TRABAJO POR HACER: Presenta como lista numerada todas las líneas desde la que contiene "Given: Go to the Vorlagensätze tab" hasta la que contiene "Action: [x=656, y=31]", ambas incluidas, omitiendo las líneas en blanco.

DATOS PARA PROCESAR:
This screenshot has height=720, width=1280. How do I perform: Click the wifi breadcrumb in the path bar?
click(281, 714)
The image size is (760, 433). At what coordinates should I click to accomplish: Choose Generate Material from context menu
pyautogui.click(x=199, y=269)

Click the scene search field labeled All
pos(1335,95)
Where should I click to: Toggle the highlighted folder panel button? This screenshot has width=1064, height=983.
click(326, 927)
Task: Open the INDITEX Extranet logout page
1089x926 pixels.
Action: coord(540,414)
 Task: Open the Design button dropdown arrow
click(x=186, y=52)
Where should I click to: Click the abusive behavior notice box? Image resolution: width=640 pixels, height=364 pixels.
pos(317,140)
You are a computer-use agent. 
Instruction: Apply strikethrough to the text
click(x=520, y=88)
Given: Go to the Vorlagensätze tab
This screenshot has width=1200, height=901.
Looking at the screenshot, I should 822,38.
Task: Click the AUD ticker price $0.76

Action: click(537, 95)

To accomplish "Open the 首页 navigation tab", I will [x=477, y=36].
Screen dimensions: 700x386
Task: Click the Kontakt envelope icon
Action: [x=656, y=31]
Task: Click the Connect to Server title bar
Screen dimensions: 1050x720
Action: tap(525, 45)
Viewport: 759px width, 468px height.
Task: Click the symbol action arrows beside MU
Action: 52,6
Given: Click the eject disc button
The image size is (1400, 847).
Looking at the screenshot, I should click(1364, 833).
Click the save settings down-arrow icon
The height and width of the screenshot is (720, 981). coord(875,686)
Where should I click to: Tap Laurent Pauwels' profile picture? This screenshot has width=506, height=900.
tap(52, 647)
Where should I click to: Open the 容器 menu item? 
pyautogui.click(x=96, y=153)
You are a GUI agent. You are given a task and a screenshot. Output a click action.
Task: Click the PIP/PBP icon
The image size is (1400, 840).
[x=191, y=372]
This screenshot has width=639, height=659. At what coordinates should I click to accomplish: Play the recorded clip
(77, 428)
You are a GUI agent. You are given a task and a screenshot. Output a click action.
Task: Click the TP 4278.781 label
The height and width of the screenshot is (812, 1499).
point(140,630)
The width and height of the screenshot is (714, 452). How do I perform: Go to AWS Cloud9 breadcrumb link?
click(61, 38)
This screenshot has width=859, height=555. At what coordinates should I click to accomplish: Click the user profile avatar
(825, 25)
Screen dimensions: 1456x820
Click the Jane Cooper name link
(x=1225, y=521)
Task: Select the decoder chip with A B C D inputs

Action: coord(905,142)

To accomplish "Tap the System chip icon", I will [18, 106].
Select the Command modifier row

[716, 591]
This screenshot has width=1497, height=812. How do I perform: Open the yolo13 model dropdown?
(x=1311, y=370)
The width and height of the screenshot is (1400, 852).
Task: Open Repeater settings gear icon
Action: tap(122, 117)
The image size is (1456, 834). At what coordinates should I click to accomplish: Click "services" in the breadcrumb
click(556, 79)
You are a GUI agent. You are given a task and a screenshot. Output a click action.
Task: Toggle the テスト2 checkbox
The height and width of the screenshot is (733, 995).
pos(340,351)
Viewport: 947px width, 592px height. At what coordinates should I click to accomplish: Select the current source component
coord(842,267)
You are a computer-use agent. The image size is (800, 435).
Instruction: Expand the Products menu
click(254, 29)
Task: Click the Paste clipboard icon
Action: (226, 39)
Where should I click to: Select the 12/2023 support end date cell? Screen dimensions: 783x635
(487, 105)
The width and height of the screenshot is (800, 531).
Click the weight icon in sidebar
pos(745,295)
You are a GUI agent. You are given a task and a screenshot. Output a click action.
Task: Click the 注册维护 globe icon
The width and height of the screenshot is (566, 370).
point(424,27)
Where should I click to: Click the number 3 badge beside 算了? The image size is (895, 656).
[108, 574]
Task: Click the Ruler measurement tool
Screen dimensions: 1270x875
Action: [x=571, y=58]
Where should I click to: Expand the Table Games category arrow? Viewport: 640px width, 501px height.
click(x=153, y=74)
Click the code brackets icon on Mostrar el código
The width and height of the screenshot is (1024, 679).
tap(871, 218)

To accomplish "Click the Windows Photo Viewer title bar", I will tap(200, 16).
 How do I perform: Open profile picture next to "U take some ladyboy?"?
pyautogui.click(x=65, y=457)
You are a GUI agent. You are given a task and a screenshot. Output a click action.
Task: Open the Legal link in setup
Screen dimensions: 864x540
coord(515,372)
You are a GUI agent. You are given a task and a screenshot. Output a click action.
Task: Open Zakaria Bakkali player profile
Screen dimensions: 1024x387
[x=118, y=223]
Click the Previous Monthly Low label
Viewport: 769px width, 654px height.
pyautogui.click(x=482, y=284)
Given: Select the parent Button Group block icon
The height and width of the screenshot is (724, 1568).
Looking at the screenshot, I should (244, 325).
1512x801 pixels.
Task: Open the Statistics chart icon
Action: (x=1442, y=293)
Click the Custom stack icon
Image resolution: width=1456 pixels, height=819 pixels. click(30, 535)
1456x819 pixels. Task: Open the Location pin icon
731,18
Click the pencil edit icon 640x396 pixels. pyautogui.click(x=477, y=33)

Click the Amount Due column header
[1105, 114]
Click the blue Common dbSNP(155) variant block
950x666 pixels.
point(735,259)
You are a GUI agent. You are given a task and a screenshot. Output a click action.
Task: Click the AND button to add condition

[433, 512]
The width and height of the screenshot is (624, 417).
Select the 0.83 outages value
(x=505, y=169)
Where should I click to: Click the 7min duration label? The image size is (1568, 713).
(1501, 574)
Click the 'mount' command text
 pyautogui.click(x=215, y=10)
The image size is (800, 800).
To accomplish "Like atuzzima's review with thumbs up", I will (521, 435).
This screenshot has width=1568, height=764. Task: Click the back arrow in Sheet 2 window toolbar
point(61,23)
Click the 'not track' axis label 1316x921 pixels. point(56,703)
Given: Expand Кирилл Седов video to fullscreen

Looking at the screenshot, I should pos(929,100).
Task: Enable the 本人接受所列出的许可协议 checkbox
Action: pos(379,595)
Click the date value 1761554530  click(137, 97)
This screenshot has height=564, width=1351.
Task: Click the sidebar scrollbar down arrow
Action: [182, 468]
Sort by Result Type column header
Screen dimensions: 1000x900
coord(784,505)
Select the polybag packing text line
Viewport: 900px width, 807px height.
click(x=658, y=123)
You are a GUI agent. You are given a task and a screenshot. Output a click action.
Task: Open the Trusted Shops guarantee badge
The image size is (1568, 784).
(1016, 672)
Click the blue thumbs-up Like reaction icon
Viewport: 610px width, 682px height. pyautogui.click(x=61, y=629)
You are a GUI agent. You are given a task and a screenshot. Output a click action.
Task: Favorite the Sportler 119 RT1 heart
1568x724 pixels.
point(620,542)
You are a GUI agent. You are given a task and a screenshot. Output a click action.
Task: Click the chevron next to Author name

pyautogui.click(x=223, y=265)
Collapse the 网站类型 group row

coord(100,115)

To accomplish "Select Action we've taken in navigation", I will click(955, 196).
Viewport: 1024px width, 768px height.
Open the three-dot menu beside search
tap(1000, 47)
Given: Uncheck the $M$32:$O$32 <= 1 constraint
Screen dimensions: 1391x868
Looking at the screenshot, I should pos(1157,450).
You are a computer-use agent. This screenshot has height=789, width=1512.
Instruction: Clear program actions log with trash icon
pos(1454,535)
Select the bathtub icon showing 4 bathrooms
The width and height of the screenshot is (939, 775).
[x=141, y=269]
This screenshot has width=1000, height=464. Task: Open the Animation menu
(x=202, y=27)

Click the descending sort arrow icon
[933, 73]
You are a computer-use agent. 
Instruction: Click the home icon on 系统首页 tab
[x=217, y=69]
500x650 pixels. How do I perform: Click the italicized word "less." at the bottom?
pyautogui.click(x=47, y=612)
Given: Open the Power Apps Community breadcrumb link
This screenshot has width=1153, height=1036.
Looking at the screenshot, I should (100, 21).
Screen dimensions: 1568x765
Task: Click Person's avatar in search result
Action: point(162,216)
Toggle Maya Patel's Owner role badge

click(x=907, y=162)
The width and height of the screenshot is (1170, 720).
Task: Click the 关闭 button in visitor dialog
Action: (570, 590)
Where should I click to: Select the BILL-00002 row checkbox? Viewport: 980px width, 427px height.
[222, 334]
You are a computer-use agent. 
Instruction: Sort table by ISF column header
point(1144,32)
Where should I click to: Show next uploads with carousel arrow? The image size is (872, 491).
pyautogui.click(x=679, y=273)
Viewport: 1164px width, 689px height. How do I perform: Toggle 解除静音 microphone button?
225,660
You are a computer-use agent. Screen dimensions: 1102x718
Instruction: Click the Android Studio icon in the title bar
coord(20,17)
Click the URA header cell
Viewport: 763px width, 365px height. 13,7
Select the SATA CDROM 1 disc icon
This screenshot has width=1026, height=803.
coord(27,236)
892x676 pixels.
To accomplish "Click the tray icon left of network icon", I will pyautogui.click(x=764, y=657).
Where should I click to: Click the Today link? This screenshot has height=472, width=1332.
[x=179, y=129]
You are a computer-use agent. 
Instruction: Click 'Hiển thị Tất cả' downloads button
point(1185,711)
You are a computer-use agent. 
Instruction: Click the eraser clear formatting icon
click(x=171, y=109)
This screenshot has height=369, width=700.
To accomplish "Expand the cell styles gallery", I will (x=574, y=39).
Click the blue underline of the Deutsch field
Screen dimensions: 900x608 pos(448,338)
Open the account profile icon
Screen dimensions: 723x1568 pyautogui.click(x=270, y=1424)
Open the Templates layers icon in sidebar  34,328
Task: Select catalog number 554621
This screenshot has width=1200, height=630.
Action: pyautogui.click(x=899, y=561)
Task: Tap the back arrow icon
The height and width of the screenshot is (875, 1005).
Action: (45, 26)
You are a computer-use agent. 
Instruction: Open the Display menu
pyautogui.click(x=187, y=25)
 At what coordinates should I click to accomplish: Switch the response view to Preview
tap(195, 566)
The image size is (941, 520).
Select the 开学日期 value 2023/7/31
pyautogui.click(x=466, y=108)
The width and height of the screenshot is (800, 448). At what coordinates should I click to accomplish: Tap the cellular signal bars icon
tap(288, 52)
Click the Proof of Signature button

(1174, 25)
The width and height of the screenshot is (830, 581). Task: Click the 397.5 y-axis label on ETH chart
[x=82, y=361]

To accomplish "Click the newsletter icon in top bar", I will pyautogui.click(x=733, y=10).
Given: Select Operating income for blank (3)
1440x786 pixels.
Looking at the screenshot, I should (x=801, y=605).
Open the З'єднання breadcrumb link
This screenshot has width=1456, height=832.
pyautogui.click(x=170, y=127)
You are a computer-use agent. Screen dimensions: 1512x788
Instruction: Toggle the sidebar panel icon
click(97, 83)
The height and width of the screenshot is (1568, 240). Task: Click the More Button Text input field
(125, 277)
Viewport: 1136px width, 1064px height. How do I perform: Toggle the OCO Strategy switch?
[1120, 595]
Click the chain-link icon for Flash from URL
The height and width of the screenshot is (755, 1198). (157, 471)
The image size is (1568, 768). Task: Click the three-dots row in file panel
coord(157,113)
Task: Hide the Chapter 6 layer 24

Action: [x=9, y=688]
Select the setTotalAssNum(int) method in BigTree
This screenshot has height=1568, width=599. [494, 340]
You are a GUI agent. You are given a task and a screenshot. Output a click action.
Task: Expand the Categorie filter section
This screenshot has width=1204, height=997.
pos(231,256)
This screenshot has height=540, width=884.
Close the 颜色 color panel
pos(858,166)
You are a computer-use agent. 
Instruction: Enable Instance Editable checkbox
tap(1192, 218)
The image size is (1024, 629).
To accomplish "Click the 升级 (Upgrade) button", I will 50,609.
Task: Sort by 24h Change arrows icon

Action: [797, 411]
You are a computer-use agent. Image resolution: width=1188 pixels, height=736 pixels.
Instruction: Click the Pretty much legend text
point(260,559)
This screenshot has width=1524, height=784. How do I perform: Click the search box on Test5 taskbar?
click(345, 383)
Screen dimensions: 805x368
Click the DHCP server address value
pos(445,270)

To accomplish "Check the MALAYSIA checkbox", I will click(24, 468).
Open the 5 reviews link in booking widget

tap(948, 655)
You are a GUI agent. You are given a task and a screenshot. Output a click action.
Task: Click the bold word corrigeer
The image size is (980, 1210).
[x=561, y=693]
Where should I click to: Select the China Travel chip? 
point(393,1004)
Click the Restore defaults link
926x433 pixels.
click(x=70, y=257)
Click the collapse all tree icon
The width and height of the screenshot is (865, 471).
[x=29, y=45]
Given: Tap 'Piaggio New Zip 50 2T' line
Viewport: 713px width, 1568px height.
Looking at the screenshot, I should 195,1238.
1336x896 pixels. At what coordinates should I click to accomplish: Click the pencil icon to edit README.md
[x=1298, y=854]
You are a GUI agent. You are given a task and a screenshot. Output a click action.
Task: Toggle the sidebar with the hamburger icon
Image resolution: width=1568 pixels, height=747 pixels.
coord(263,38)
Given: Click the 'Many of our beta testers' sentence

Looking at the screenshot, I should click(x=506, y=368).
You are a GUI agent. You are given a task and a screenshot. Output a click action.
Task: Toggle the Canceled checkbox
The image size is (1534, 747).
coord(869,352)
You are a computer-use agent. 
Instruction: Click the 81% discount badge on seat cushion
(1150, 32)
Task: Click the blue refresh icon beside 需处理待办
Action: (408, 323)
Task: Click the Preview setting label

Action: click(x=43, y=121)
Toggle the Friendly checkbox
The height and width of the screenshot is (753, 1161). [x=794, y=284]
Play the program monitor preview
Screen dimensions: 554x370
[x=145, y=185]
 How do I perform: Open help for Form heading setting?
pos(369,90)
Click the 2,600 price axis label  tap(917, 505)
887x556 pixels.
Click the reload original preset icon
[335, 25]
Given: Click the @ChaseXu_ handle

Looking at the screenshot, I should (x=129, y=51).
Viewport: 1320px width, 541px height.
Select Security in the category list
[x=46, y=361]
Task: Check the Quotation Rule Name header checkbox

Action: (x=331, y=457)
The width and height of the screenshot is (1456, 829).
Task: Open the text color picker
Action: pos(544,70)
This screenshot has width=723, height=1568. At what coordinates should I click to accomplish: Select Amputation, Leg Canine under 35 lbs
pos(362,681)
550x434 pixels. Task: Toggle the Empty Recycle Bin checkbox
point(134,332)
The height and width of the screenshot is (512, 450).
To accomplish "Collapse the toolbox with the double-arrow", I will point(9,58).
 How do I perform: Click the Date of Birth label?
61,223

SOLUCIÓN PROPUESTA:
1. Given: Go to the Vorlagensätze tab
2. This screenshot has width=1200, height=901.
3. Looking at the screenshot, I should 822,38.
4. Task: Click the AUD ticker price $0.76
5. Action: click(537, 95)
6. To accomplish "Open the 首页 navigation tab", I will [x=477, y=36].
7. Screen dimensions: 700x386
8. Task: Click the Kontakt envelope icon
9. Action: [x=656, y=31]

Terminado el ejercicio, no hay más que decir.